EXERCISE DATA:
((
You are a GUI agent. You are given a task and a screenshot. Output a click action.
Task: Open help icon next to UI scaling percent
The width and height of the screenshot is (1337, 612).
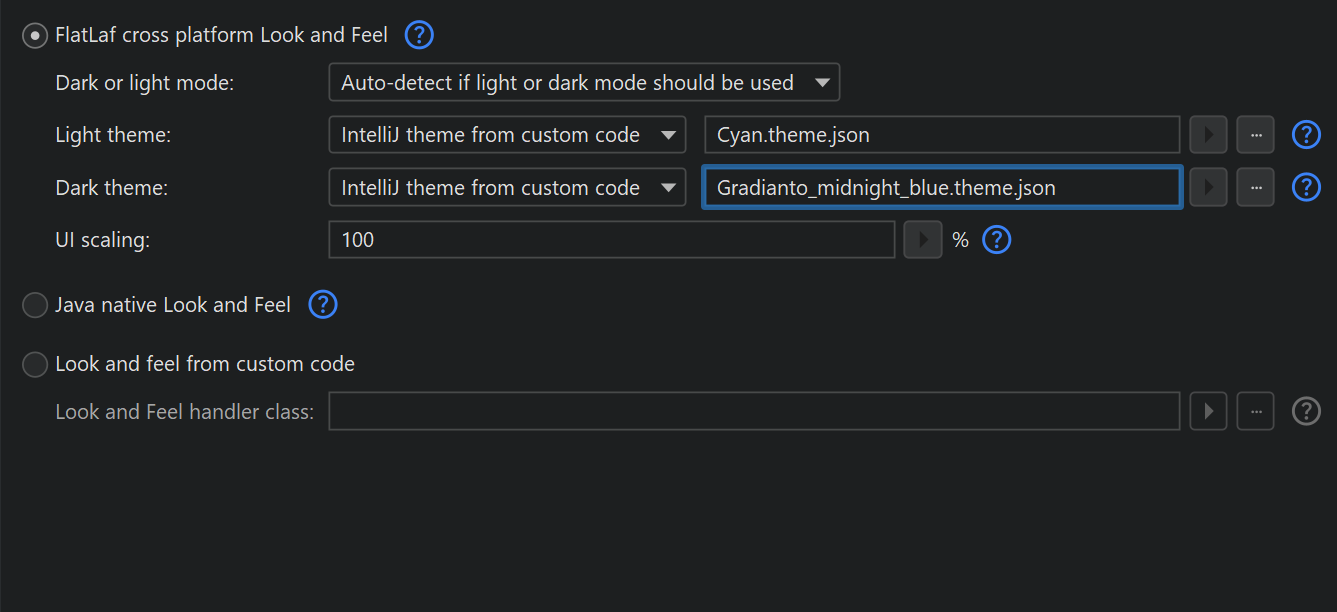tap(997, 240)
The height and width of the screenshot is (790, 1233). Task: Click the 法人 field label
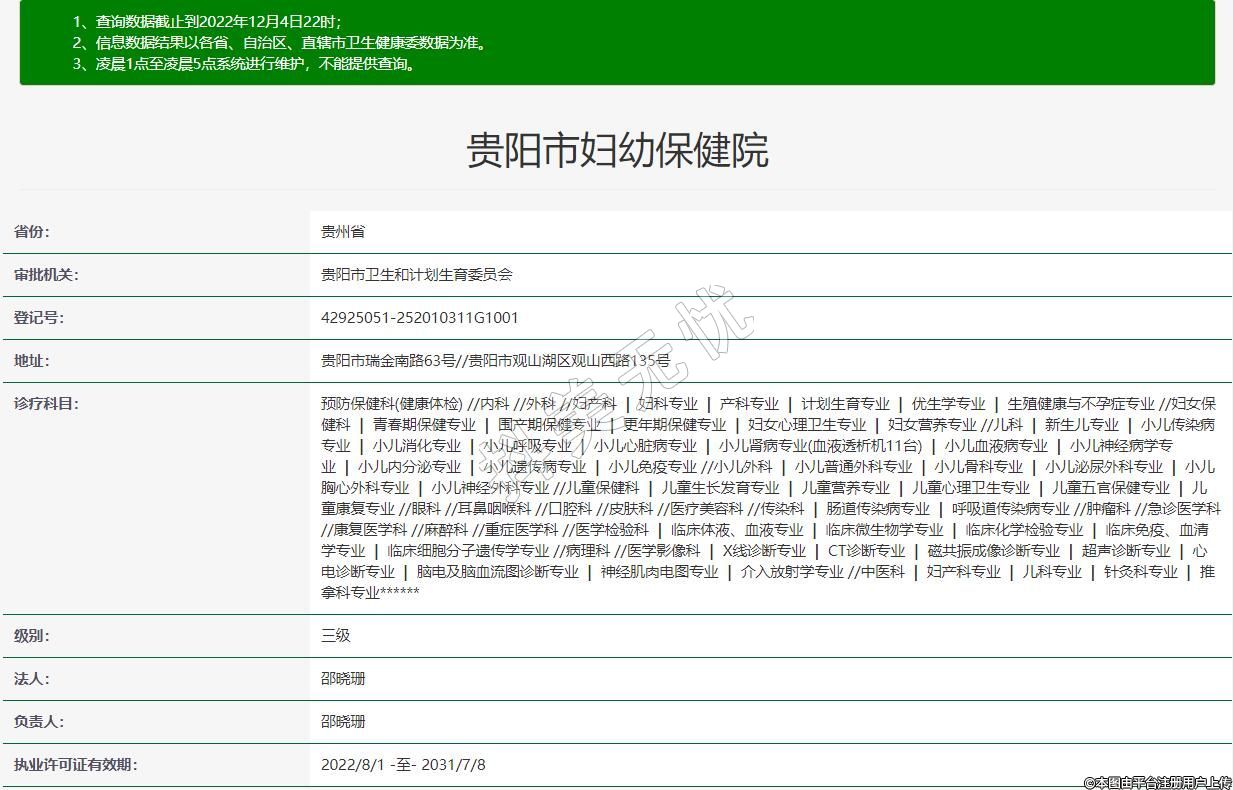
))
GOAL OF THE EXERCISE: Repeat exactly, please: transcribe each entry and leave out the pictures.

EXERCISE RESPONSE:
You are a GUI agent. You are given a task and a screenshot. Output a click action.
Task: Open help icon next to UI scaling percent
The width and height of the screenshot is (1337, 612).
tap(997, 240)
The height and width of the screenshot is (790, 1233). Task: Click the 法人 field label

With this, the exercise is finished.